I've had the fortunate opportunity to be transferred more times than I have fingers. I'm writing today about my strategy and tactics that I employ when I get transferred to a new store. In most cases being transferred or taking over a store does not mean that its a positive move and entails many opportunities that need to be changed in the store.
Soft Push starts off with coming into the store with the mindset of doing exactly as the strategy's name. Softly Pushing. Its coming with the idea that you need build a certain level of rapport if you want to change any process, culture, or systems the store already has in place. Its the balance between building trust and relationship while moving the needle and creating the foundational changes that need to be made to turn a business.
I start off by immediately trying my hardest to get to know every single employee and customer that I can for the first few weeks. And when I mean getting to know them, I truly mean getting to know them, even in their personal hobbies and interests as well as with their perspective on work. That interest in people serves two purposes: 1. it creates interest back and immediate fondness and rapport. 2. it also tells you a lot about the culture, personality and limits of your people.
People always ask me how I "change" stores so successfully so quickly? What systems do I use? what strategies do I have? but it has nothing to do with my systems or process. A system and process is only another tactic; its the people that run the systems and processes that create the end result. You can get from point A to B in a million different ways; its the manager that gets to Point B the fastest and creates sustainability that is successful. In order to be that manager you need to learn to balance between pushing your team to change while making sure you work on the relationship so that they don't despise you. If you remember the movie the "Bronx Tale" when Sonny say's "be strong enough so they respect you, but love them enough so they don't hate you". Although I hate relating successful management to organized crime the philosophy and skills of leadership are the same no matter what your industry. So when people ask me what my strategy is I try and explain Soft Push because the strategy is not tactical its building relationships and indirectly building your team and constantly adapting and fine tuning to ensure that your pushing but softly.

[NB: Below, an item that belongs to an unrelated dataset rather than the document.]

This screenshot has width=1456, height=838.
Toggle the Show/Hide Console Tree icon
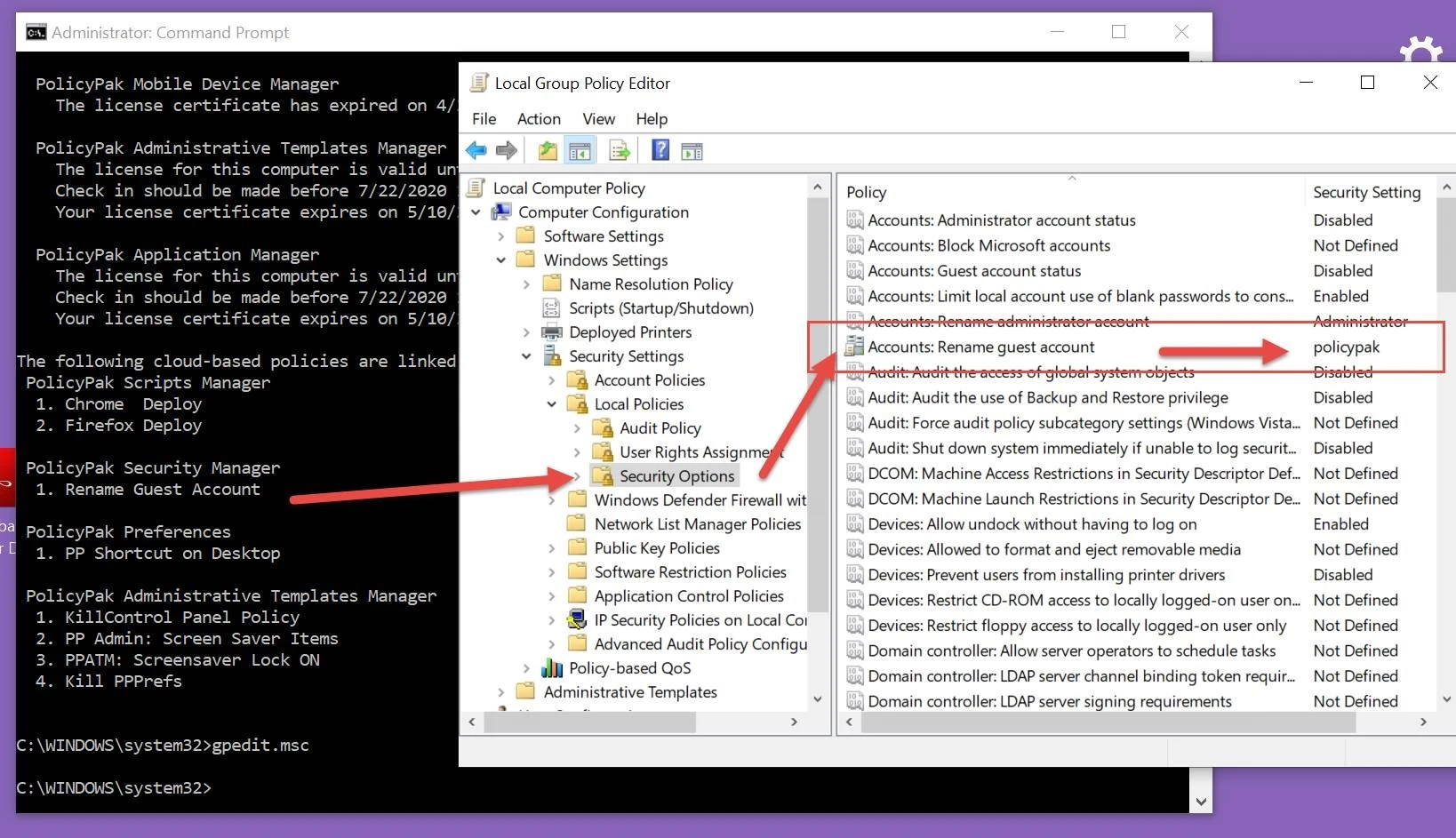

During this rapport building your looking for ways to optimize the work flow. Work the way they work, and try and understand why they do things the way they do it. People at the bottom always have more knowledge about what they do than what we give them credit for and the best ideas come from the people actually doing the job. And then you softly push them to the desired change needed. You find the key people that you know will speak up and have built a good rapport with. Start asking them questions, ie "so . . . why do we have these here and do this? isn't there a better way to do this?" "it really bugs me when I have to go back and forth twice to do the same job, do you know what I mean?" and always finish it off with a "what do you think we can do?" and even if the idea they propose is illogical or worse you support it and foster it. The actual end result is not as important at this phase as the soft push in culture is. Its creating ownership from your team, empowering them to think about efficiency and the bigger picture. These small steps, although slow and sometimes arduous will in actuality lead to a faster and more sustainable turnaround of profits, work environment, and ultimately customer experience in the bigger picture or 6 month view of the business. So when that bad idea from an employee is executed to failure, you make sure to laugh it off and assure the employee the problem can easily be fixed and encourage them to try a different tactic until they land on something better.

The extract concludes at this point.